Kant croit que la science comporte une partie pure, c’est-à-dire purement rationnelle et qui par conséquent est entièrement a priori. Cette partie comprend non seulement ce que nous nommons, depuis Ampère, la cinématique (et ce qui correspond à ce que Kant désignait comme phoronomie), mais encore une partie de la mécanique. Or, il n’en est pas ainsi. Il n’existe pas de mécanique, ni même de cinématique pure. Notre cinématique actuelle suppose le principe d’inertie, y compris la composition du mouvement. Car à quoi servirait de composer des « segments » rectilignes comme on l’a proposé[1], s’il n’était pas sous-entendu que les corps se meuvent en ligne droite et que les mouvements se combinent de cette manière ? Supposons que nous traitions des corps célestes et essayons d’adopter pour eux la théorie qui était encore celle de Copernic, la théorie du mouvement « naturel » en cercle. Évidemment, nous ne retrouverons plus notre cinématique apriorique.

Si l’on tient à faire de la cinématique une science purement rationnelle, sans aucun recours à l’expérience, il reste à la présenter comme hypothétique. À cette condition, elle peut se déduire en toute rigueur, et l’on en sera quitte pour démontrer après coup que ses résultats concordent avec l’expérience. Mais telle n’est pas la pensée de Kant.
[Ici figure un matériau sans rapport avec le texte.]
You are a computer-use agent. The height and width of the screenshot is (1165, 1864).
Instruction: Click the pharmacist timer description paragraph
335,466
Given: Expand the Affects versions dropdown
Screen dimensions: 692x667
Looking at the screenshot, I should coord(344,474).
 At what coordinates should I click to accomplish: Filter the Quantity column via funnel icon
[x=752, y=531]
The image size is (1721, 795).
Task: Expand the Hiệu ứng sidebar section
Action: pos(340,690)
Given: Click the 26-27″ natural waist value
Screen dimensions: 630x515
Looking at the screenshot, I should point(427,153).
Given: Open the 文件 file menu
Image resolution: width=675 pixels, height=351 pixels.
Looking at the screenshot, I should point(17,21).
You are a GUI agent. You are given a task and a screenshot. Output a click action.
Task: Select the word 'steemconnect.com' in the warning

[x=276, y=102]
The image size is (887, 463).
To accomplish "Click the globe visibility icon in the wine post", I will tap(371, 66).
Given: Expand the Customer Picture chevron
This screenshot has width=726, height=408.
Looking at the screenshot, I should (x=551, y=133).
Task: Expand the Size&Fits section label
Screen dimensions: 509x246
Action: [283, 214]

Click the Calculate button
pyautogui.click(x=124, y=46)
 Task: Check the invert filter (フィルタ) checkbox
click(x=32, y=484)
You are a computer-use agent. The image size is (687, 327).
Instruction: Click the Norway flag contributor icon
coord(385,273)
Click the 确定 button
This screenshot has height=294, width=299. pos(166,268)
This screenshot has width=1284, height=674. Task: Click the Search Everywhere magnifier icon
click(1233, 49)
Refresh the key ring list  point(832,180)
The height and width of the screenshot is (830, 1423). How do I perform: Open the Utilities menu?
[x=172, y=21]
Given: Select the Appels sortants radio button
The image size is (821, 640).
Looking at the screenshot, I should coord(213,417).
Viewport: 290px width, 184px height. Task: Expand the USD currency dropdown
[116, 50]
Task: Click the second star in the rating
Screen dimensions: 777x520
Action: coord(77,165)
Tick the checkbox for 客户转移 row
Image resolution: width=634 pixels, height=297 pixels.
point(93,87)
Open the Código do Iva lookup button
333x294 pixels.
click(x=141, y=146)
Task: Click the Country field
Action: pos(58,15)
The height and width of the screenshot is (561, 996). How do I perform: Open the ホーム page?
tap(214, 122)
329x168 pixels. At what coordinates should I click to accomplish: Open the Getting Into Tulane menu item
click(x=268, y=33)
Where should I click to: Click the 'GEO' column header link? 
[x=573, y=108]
Le mérite de Kant dans ce domaine n’en reste pas moins très grand. C’est en suivant ses traces que Whewell est parvenu à préciser avec justesse la manière dont nous devons nous représenter le rôle de la déduction et de l’empirie dans certains énoncés de la science. « C’est un paradoxe, dit-il dans l’introduction à sa Philosophie des sciences inductives, que l’expérience nous conduise à des vérités universelles de l’aveu de tous et apparemment nécessaires, comme le sont les lois du mouvement. La solution de ce paradoxe consiste en ce que ces lois sont des interprétations des axiomes de causalité. Les axiomes sont universellement et nécessairement vrais, mais la juste interprétation des termes qu’ils contiennent nous est enseignée par l’expérience. Notre idée de cause four-

  1. Calinon. Étude critique sur la mécanique. Nancy, 1885, p. 12 ss.